• What is asked: Rewrite the stretch from the line containing "This screenshot has height=640, width=372." through the line containing "point(1369,22)", substituting "Tap" for "Click" and changing nothing else. Return only those lines.

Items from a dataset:

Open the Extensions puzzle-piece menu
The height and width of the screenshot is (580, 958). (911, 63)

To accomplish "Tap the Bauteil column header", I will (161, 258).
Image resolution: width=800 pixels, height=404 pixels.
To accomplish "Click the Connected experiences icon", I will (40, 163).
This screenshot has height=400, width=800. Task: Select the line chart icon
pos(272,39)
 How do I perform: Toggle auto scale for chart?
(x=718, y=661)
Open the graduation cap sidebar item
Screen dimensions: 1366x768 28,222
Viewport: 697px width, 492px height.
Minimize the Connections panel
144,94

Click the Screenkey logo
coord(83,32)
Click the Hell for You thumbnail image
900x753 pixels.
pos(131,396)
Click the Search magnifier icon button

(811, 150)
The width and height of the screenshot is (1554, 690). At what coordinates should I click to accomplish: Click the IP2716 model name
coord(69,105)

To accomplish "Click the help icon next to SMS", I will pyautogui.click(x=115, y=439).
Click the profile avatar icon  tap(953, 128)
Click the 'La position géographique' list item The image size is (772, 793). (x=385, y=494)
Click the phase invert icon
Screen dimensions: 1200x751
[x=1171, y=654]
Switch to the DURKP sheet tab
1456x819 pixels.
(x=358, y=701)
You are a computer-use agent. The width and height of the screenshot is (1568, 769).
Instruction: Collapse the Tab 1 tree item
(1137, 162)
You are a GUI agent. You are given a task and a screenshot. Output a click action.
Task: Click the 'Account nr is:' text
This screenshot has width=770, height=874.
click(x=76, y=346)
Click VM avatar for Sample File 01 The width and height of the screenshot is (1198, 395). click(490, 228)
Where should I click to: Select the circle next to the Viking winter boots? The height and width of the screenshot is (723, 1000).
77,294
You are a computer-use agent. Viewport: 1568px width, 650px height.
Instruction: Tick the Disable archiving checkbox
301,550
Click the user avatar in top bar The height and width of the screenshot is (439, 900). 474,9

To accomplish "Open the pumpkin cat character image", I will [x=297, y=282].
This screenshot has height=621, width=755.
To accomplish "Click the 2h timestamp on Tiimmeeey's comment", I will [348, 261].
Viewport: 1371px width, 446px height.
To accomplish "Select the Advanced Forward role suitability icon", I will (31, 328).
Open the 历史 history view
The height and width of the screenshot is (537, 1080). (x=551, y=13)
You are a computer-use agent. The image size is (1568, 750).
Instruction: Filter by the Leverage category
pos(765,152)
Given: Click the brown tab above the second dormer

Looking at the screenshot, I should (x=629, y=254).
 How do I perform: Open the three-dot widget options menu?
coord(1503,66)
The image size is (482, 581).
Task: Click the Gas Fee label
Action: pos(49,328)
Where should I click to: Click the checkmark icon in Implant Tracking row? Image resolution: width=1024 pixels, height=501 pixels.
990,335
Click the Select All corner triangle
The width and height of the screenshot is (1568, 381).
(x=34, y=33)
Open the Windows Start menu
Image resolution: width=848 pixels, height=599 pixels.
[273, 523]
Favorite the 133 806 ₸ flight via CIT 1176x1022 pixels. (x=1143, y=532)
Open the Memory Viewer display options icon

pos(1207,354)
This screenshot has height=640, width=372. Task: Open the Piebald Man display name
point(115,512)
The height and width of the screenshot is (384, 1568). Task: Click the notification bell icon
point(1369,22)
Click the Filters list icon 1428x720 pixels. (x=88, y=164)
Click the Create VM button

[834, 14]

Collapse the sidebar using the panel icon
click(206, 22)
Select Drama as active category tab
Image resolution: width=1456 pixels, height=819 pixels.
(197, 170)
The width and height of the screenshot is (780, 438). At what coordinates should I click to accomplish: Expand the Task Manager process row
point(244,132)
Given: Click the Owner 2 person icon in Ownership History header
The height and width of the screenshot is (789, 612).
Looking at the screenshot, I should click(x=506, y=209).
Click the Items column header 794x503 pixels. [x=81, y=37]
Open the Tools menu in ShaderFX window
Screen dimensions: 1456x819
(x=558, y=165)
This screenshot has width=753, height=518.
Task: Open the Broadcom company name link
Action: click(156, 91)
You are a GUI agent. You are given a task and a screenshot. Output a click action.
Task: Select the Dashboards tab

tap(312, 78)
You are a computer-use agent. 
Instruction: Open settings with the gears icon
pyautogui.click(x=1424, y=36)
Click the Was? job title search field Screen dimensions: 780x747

• Answer below:
This screenshot has height=640, width=372. Task: Open the Piebald Man display name
point(115,512)
The height and width of the screenshot is (384, 1568). Task: Tap the notification bell icon
point(1369,22)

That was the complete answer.